## Recorded data
[Start of Attachment]

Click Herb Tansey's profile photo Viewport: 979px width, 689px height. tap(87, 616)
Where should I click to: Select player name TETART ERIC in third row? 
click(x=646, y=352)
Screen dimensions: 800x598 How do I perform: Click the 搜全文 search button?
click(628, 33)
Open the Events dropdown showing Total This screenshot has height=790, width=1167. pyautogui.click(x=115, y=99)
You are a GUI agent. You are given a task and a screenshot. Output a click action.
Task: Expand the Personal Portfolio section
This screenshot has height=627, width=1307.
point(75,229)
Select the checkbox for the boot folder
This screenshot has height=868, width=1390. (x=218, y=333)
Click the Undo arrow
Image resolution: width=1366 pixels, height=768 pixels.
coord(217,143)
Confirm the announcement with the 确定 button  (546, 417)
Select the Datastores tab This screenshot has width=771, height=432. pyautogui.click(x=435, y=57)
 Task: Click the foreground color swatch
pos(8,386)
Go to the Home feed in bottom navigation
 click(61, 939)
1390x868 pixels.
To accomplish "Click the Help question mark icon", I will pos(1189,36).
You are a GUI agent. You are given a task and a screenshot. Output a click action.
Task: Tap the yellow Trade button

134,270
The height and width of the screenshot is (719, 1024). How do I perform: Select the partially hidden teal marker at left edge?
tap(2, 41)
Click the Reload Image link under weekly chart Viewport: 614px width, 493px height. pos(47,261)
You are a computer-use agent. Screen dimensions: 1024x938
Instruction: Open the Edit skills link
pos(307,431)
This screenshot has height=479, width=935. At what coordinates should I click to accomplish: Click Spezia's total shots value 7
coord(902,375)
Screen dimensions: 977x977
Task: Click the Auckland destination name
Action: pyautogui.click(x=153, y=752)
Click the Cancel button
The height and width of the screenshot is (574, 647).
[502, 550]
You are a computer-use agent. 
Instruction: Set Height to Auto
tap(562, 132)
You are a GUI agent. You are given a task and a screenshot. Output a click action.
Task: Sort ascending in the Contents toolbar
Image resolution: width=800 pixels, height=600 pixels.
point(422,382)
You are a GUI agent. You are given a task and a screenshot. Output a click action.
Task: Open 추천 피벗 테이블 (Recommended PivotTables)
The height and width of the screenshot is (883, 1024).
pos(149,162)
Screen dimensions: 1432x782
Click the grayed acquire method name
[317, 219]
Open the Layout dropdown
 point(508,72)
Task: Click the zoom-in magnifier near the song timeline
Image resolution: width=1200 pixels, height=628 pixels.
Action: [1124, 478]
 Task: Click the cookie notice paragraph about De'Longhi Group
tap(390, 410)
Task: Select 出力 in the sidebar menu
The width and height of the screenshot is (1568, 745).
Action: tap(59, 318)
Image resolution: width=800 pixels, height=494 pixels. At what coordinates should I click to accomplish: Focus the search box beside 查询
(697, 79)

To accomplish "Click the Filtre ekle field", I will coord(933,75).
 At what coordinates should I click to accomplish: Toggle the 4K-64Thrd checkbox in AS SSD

[End of Attachment]

## What the task requires
Which lines of the records above contain the word "Viewport"? Report each one in full.

## Problem solution
Click Herb Tansey's profile photo Viewport: 979px width, 689px height. tap(87, 616)
Click the Reload Image link under weekly chart Viewport: 614px width, 493px height. pos(47,261)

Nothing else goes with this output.